Perintah Tertulis 1
Sebutkan semua keluarga yang, menurut penjelasan Rasulullah saw dalam teks tentang ahlu bait, menjadi asal ahlu bait.
Perintah Tertulis 2
Salinlah dari teks tentang ahlu bait bagian yang dimulai pada "Ahlu bait merupakan" hingga dan termasuk "binti Rasulullah saw.".

Kutipan Sumber
##############################

Oleh : Faisal Dzikri

Universitas Imam Syafii Mukalla

Sumber kemuliaan secara keseluruhan bagi ahli bait adalah Rasulullah saw. Penutup para nabi, utusan bagi seluruh alam semesta, yang tidak berbicara berdasarkan keinginan sendiri melainkan wahyu yang diturunkan. Rasul yang namanya di dalam kitab Injil adalah Ahmad, yang membenarkan ajaran para rasul lainnya. Orang yang berbudi luhur, pembuka lagi penutup para nabi, cahaya dari segala cahaya, rahasia dari segala rahasia, makhluk yang paling agung derajat dan kesempurnannya.

Ahlu bait merupakan golongan orang-orang yang menempati kedudukan istimewa di sisi Rasulullah saw. Allah Swt telah membersihkan dan mensucikan hati mereka dari segala dosa dan kotoran hati. Rasulullah saw memerintahkan segenap umatnya untuk senantiasa mengikuti jejak dan manhaj para ahlu bait, yang notabenenya adalah keturunan dari Sayyidina Ali dan Sayyidatina Fathimah binti Rasulullah saw.

Rasulullah saw menjelaskan bahwa ahlu bait adalah mereka yang berasal dari keluarga Sayyidina Ali, Sayyidina Ja'far, Sayyidina Aqil, dan keluarga Sayyidina Abbas. Namun, mayoritas masyarakat beranggapan bahwa ahlu bait hanyalah mereka yang memiliki silsilah nasab kepada Rasulullah saw melalui jalur Sayyidina Hasan ataupun Husein r.a. Sebutan yang kerap kali kita dengar adalah ahlu kisa' sebagaimana dalam hadits Al-Kisa'. Mereka adalah Sayyidina Ali, Fathimah, Hasan, dan Husein.

##############################

Data Tersimpan
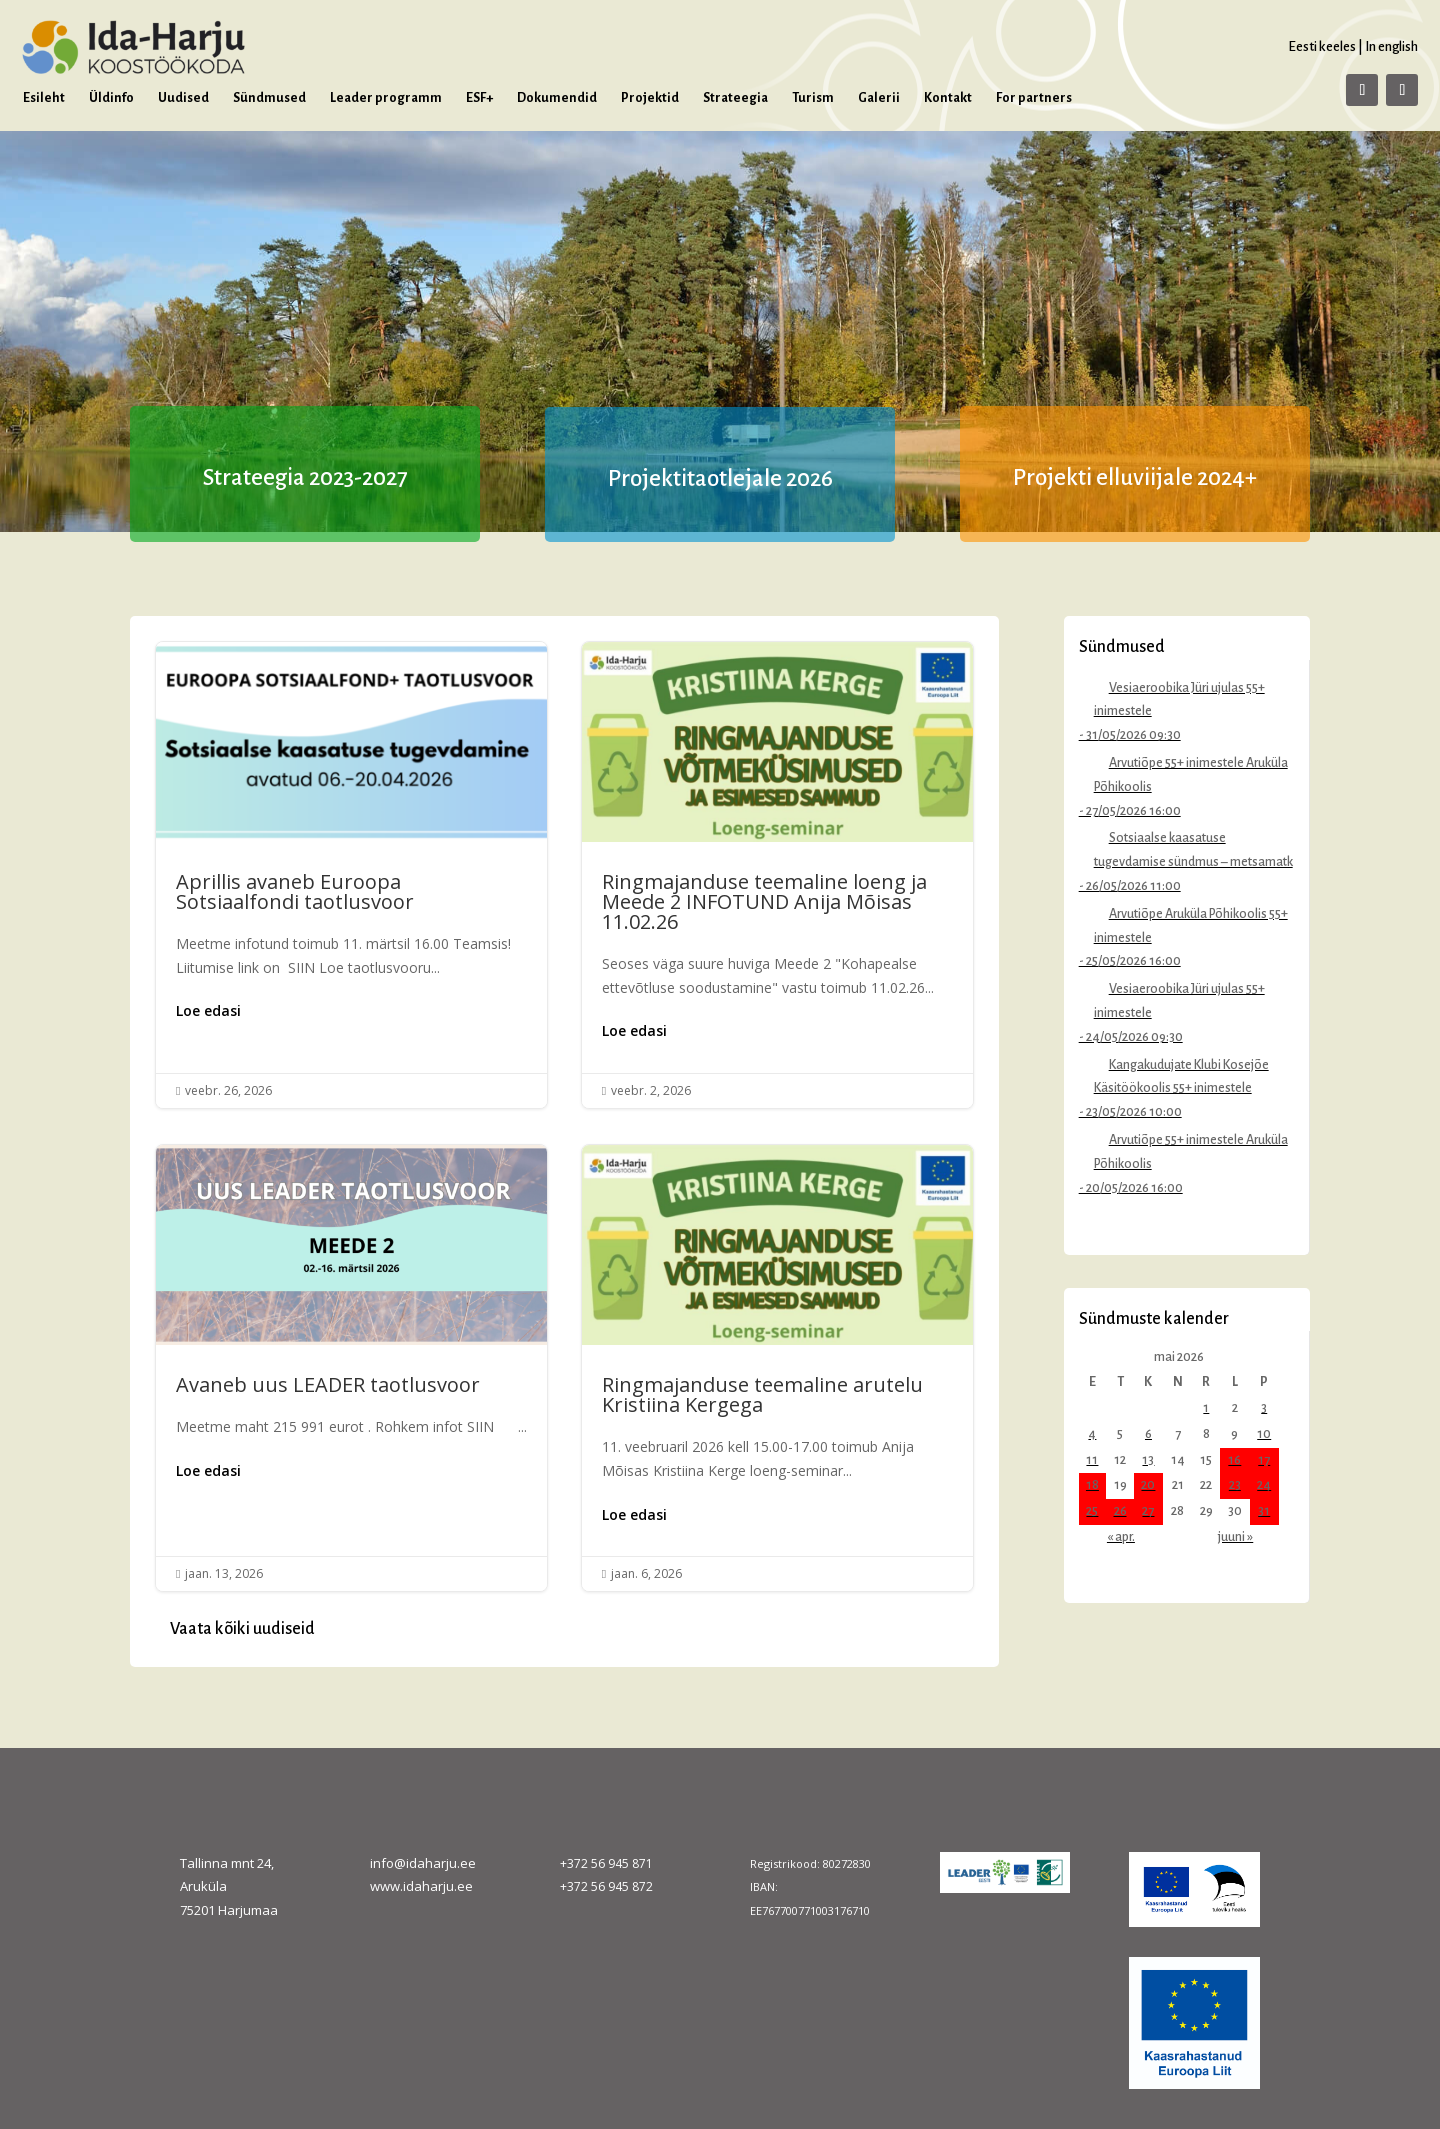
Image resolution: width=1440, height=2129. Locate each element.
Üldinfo (111, 98)
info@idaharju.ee (423, 1863)
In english (1391, 46)
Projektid (650, 98)
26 (1120, 1511)
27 (1148, 1511)
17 (1264, 1460)
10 (1264, 1434)
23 (1235, 1485)
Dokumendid (557, 98)
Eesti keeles (1322, 46)
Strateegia (735, 98)
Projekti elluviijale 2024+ (1135, 478)
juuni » (1235, 1537)
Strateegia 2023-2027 (305, 478)
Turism (813, 98)
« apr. (1121, 1537)
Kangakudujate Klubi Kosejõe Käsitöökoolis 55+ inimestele (1181, 1077)
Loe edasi (208, 1010)
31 (1264, 1511)
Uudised (183, 98)
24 (1264, 1485)
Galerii (879, 98)
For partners (1034, 98)
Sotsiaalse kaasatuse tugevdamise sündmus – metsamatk (1193, 850)
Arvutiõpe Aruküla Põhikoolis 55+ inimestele (1191, 926)
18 (1092, 1485)
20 (1148, 1485)
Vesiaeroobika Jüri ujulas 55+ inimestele (1179, 700)
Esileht (44, 98)
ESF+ (479, 98)
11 (1092, 1460)
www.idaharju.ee (421, 1886)
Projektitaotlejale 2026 (720, 479)
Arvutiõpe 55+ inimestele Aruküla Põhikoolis (1191, 775)
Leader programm (386, 98)
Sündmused (269, 98)
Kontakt (948, 98)
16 (1234, 1460)
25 (1092, 1511)
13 (1148, 1460)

##############################

Keluaran yang Diharapkan 1
Keluarga Sayyidina Ali, keluarga Sayyidina Ja'far, keluarga Sayyidina Aqil, dan keluarga Sayyidina Abbas.

Keluaran yang Diharapkan 2
Ahlu bait merupakan golongan orang-orang yang menempati kedudukan istimewa di sisi Rasulullah saw. Allah Swt telah membersihkan dan mensucikan hati mereka dari segala dosa dan kotoran hati. Rasulullah saw memerintahkan segenap umatnya untuk senantiasa mengikuti jejak dan manhaj para ahlu bait, yang notabenenya adalah keturunan dari Sayyidina Ali dan Sayyidatina Fathimah binti Rasulullah saw.